We do not think that the release of the detenu on bail by the Sessions Court would constitute fresh facts as would justify the impugned detention order, nor is there any substance in the contention that since in the first order of detention the security of the State and the maintenance of public order were mentioned and in the second order merely the security of the State was mentioned, they can be considered as fresh facts. Both the detention orders are passed under Section 3(1)(a)(ii) which set out the prejudicial acts under which the suspected actions of the detenu will fall and for which the detention is made. It is immaterial whether the detaining authority is satisfied that the grounds on which the detention is being made for preventing the detenu from acting in any manner prejudicial to the security of the State or the maintenance of public order, or for preventing him from acting in a manner prejudicial to the security of the State alone, because in either case, one of the objects is to prevent the detenu from acting in a manner prejudicial to the security of the State. The variation in the enumeration of the prejudicial acts have nothing to do with fresh facts.”

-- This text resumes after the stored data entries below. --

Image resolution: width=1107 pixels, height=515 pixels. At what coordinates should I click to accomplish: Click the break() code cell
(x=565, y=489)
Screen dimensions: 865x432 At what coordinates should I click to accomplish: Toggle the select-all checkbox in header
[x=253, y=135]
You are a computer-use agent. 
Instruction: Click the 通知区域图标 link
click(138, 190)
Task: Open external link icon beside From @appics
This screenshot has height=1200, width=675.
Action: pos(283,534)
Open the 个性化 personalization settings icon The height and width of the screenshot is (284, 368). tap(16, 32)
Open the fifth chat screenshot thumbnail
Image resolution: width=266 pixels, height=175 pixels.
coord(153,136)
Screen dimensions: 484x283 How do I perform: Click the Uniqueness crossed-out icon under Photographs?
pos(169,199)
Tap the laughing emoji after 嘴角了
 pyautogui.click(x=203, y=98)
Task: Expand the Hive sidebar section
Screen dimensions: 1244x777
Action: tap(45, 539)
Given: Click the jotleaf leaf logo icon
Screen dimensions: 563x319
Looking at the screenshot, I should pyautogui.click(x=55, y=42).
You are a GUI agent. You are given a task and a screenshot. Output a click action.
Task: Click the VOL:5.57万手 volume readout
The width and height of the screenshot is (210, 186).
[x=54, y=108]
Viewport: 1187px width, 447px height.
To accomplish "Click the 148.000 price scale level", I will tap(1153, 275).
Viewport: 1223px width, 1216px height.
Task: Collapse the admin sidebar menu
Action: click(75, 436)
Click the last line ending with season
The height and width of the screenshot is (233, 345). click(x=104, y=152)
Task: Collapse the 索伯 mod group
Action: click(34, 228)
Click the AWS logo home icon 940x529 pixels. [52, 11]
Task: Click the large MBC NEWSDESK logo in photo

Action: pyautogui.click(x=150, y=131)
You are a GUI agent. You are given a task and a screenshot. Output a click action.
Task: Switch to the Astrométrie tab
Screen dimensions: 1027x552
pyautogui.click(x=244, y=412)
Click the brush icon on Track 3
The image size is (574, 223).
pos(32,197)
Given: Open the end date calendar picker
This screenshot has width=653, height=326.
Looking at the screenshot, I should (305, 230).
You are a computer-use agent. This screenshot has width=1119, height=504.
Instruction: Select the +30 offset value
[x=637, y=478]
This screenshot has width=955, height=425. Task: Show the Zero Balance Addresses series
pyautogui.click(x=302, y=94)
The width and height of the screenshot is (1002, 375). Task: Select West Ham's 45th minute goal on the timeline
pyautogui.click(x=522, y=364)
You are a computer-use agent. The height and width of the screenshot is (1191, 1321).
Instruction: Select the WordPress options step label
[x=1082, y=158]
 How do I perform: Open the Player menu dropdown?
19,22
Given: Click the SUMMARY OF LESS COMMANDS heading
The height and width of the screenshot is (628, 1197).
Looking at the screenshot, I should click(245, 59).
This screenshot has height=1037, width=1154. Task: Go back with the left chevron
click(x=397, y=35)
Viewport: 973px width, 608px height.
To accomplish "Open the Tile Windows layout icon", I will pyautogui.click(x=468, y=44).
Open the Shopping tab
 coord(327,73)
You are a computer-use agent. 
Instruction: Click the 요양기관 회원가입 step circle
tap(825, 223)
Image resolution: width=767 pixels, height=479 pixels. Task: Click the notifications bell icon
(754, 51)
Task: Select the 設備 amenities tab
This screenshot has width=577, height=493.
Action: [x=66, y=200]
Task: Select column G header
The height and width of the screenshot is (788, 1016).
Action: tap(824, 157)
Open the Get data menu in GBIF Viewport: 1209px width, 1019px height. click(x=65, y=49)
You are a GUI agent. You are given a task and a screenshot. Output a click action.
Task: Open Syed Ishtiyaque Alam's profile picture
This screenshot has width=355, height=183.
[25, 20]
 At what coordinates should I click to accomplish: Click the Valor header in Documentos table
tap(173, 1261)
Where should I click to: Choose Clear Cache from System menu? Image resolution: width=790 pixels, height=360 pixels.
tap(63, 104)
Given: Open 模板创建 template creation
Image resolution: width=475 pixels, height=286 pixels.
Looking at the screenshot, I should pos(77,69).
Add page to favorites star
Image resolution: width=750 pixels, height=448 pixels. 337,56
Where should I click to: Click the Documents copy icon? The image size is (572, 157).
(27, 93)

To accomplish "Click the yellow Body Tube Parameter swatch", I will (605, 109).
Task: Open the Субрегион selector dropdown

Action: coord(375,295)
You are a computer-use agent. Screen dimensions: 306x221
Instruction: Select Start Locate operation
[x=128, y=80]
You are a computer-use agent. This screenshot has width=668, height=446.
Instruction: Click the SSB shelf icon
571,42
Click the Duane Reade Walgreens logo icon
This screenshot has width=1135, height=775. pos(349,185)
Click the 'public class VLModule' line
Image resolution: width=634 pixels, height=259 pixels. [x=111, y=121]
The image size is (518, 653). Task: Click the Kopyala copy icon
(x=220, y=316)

The learned counsel for the petitioner contends that a fresh order could be made only on the ground which existed after the quashing of the earlier order and therefore, the crucial aspect as to earlier detention order having been quashed by this Court was required to be taken into consideration by the detaining authority while passing the detention order.
The learned counsel for the petitioner has also placed reliance upon another decision of the Supreme Court reported in Kamleshkumar Ishwardas Patel Vs. Union of India & others wherein it is held in paragraph-49 as follows, “At this stage it becomes necessary to deal with the submission of the learned Additional Solicitor General that some of the detenues have been indulging in illicit smuggling of narcotic drugs and psychotropic substances on a large scale and are involved in other anti-national activities which are very harmful to the nature of the activities of the detenues the cases do not justify interference with the orders of detention made against them. We are not unmindful of the harmful consequences of the activities in which the detenues are alleged to be involved. But while discharging our constitutional obligation to enforce the fundamental rights of the people, more especially the right to personal liberty, we cannot allow ourselves to be influenced by these considerations. It has been said that history of liberty is the history of procedural safeguards. The framers of the Constitution, being aware that preventive detention involves a serious encroachment on the right to personal liberty, took care to incorporate, in Clauses (4) and (5) of Article 22, certain minimum safeguards for the protection of persons sought to be preventively detained. These safeguards are required to be "jealously watched and enforced by the Court". Their rigour cannot be modulated on the basis of the nature of the activities of a particular person. We would, in this context, reiterate what was said earlier by this court while rejecting a similar submission:
“May be that the detenu is a smuggler whose tribe (and how their numbers increase!) deserves no sympathy since its activities have paralysed the Indian economy. But the laws of Preventive Detention afford only a modicum of safeguards to persons detained under them and if freedom and liberty are to have any meaning in our democratic set-up, it is essential that at least those safeguards are not denied to the detenues.”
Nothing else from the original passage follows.